Kent and Orlizki v Rahman
[2019] FCCA 1356
•29 April 2019
FEDERAL CIRCUIT COURT OF AUSTRALIA
| KENT AND ORLIZKI v RAHMAN | [2019] FCCA 1356 |
| Catchwords: BANKRUPTCY – PRACTICE AND PROCEDURE – Application for adjournment of application for review of Registrar’s order for costs – whether adequate explanation given for applicant for review not being in a position to proceed with hearing – whether applicant for review will suffer prejudice if adjournment not granted – whether respondents for review will suffer prejudice if adjournment granted – application for adjournment refused. |
| Legislation: Federal Circuit Court Rules 2001 (Cth), rr.12.02, 12.03 |
| Applicant: | RODNEY KENT AND TIM ORLIZKI (TRADING AS “KENT ATTORNEYS”) |
| Respondent: | FAHMID RAHMAN |
| File Number: | SYG 3379 of 2018 |
| Judgment of: | Judge Manousaridis |
| Hearing date: | 29 April 2019 |
| Date of Last Submission: | 29 April 2019 |
| Delivered at: | Sydney |
| Delivered on: | 29 April 2019 |
REPRESENTATION
| Solicitors for the Applicant: | Mr T Orlizki of Kent Attorneys |
| Respondent in person, by telephone |
ORDERS
The application for an adjournment made by Mr Rahman is dismissed.
| FEDERAL CIRCUIT COURT OF AUSTRALIA AT SYDNEY |
SYG 3379 of 2018
| RODNEY KENT AND TIM ORLIZKI (TRADING AS “KENT ATTORNEYS”) |
Applicant
And
| FAHMID RAHMAN |
Respondent
REASONS FOR JUDGMENT
(Ex tempore – revised from transcript)
On 26 March 2019 I made directions in this matter, one of which was to set the matter down for hearing. The hearing was for an application for review of an order made by a Registrar of this Court on 12 February 2019. The order was made against Mr Rahman requiring him to pay $10,630.11 to Mr Kent and to Mr Orlizki. Mr Rahman was the respondent to a creditors’ petition Mr Kent and Mr Orlizki filed with this Court. The order was made as a consequence of the Registrar dismissing the creditors’ petition on 12 February 2019. The creditors’ petition was dismissed because the debt on the basis of which the creditors’ petition was founded had been paid by Mr Rahman on 5 February 2019.
As I have said on 26 March 2019 I set the matter down for hearing and directions were made. After the matter was set down for hearing in circumstances which I will set out in a little more detail later, Mr Rahman sent certain emails to the Court. In any event, today being the day on which I had on 26 March 2019 set this matter down for hearing, Mr Rahman applies for an adjournment of the hearing. The reason he seeks the adjournment is for him to seek legal representation on this matter.
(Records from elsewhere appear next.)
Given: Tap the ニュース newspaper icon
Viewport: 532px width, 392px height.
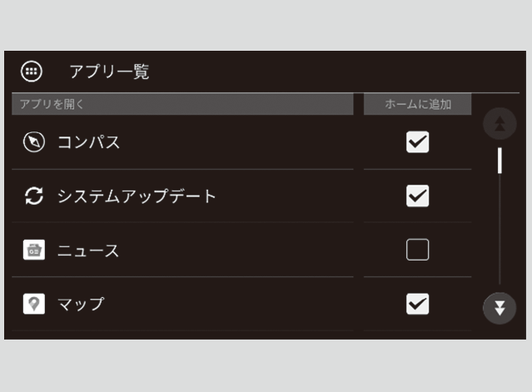Looking at the screenshot, I should [34, 250].
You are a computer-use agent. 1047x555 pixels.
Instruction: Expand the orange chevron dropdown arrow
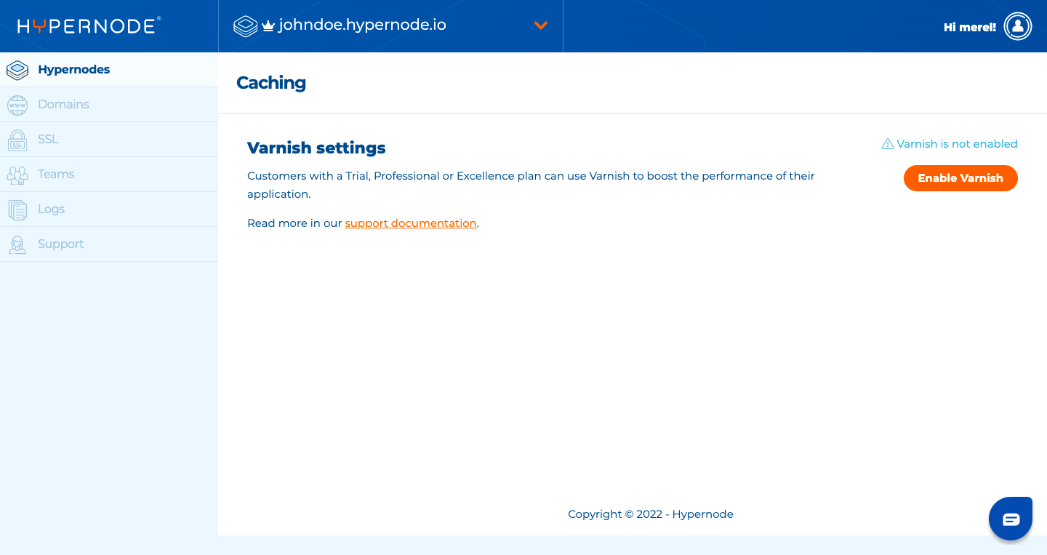[540, 25]
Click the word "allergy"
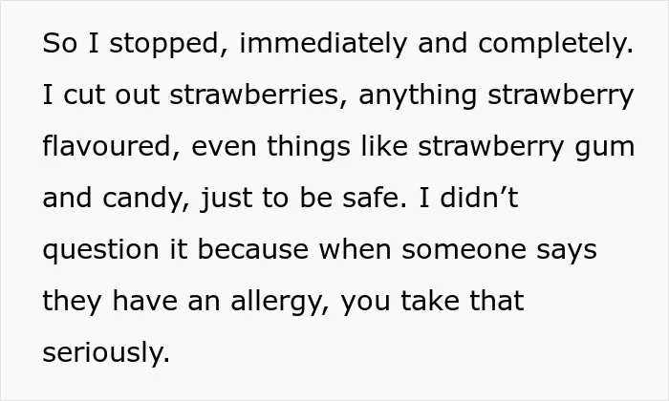 (x=280, y=302)
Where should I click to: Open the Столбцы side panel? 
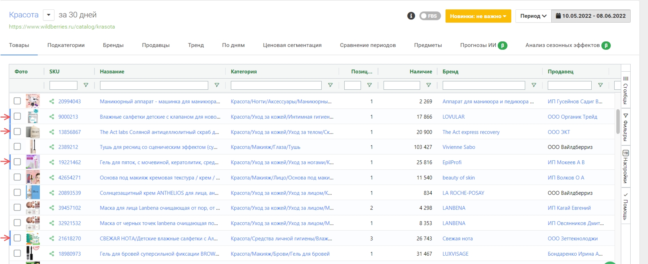point(625,90)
Now, whether or not a Court grants an adjournment is a matter within the discretion of the Court. That, of course, does not mean that the Court can arbitrarily decide whether an adjournment should be given. There are well-established principles that a court applies when considering whether to grant an adjournment. The overriding purpose is the interests of the administration of justice. When considering that overarching question, the Court looks usually at three matters. The first is why the party seeking the adjournment is not in a position to proceed with the matter on the date that has been fixed. The second matter is what prejudice would be suffered by the party seeking the adjournment if the adjournment is not granted. In determining whether there would be any prejudice, the relevant inquiry is to see what the party seeking the adjournment intends to do during the period of the adjournment. The third matter the Court looks into is what prejudice the party who opposes the adjournment will suffer if an adjournment is granted. I will then turn to the first of those three matters, and that is the reason why Mr Rahman says he is not in a position to proceed with the hearing today.
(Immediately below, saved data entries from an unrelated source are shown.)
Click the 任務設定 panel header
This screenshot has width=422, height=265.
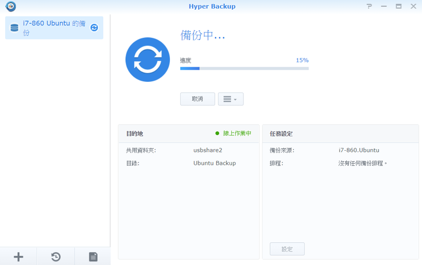click(x=281, y=133)
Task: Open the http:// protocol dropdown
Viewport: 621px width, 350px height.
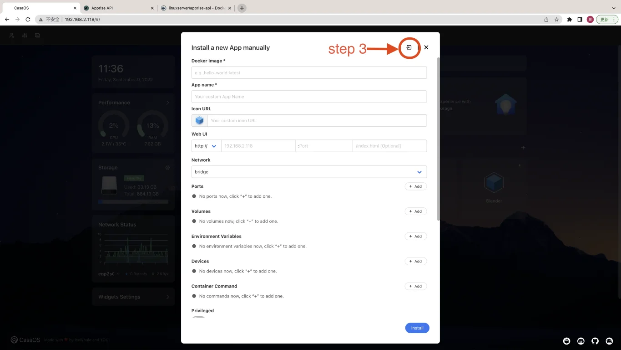Action: [x=206, y=146]
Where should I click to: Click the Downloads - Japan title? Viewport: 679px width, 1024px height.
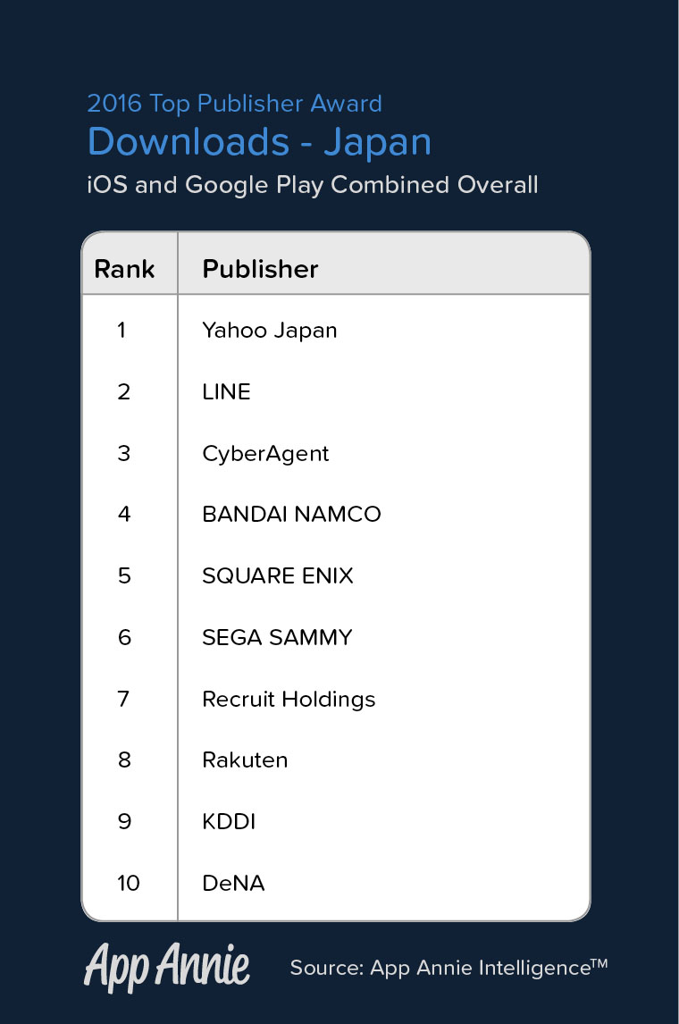259,142
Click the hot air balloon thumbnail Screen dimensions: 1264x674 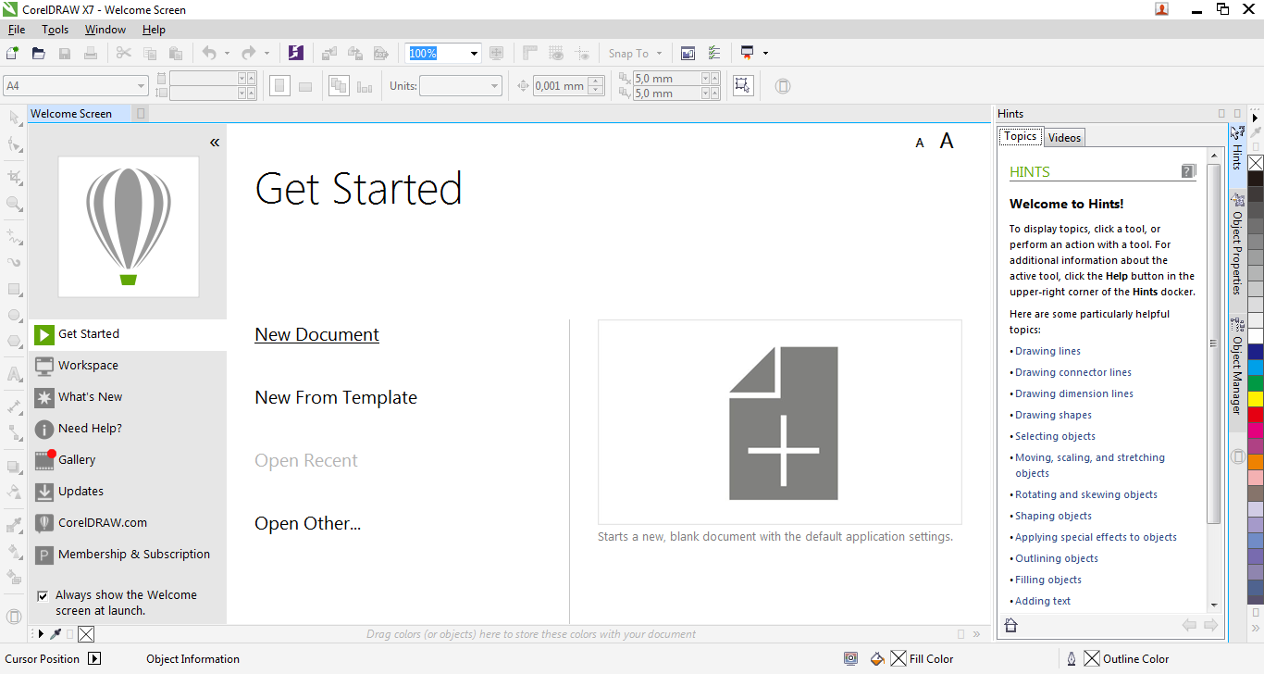click(x=128, y=225)
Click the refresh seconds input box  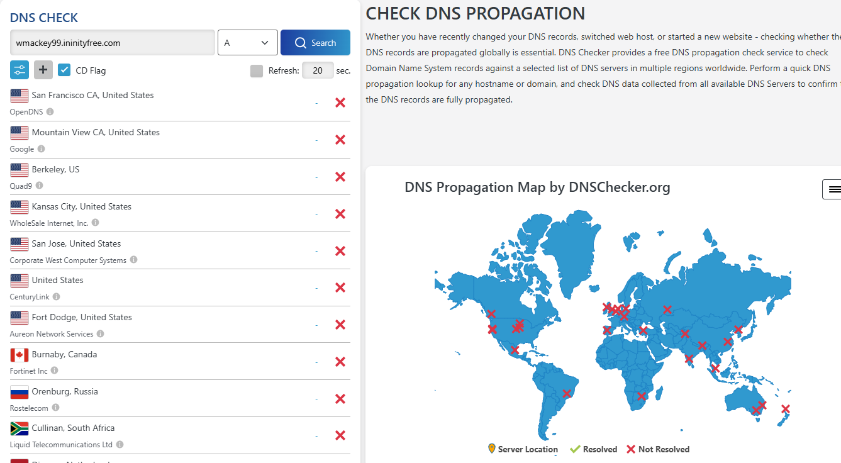tap(318, 70)
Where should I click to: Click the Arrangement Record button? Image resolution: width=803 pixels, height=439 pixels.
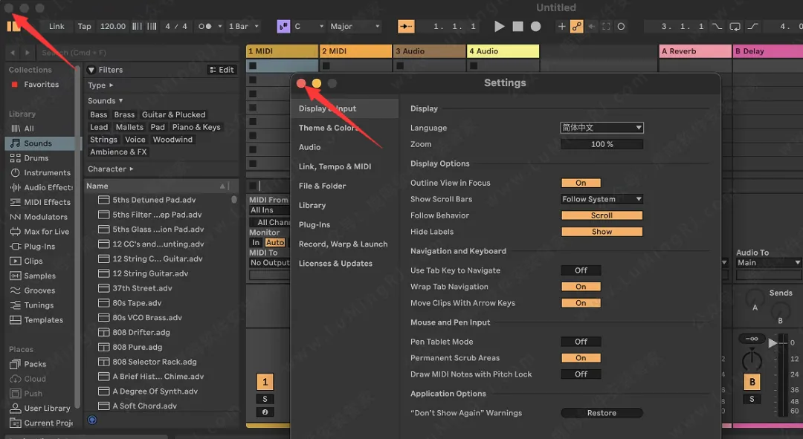[x=535, y=27]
As I understood him, Mr Rahman says he is not in a position to proceed today because he was expecting an answer to correspondence he had sent to the Court after 26 March 2019 in relation to his matter being referred by the Court for pro bono assistance. The basis of that belief is said to be what I said at the directions hearing of 26 March 2019. I have had the opportunity to go off the bench and access the recording of what occurred at that hearing, and I am in a position to state what was said about pro bono relief at that time. It occurred this way. I was considering what directions should be made for the setting down of the matter for hearing. Mr Rahman said that before I set the matter down for hearing he had a request for pro bono relief. I told Mr Rahman he had no right to ask for pro bono relief and that whether or not the Court refers a matter for pro bono relief is a matter entirely for the Court. I also said: “I can tell you if there is anything in this matter that requires pro bono relief, a referral will be made, but at the moment there is no reason why the matter should not be set down for hearing”. I then made directions, as I have said before, including setting down the matter for hearing on 29 April 2019.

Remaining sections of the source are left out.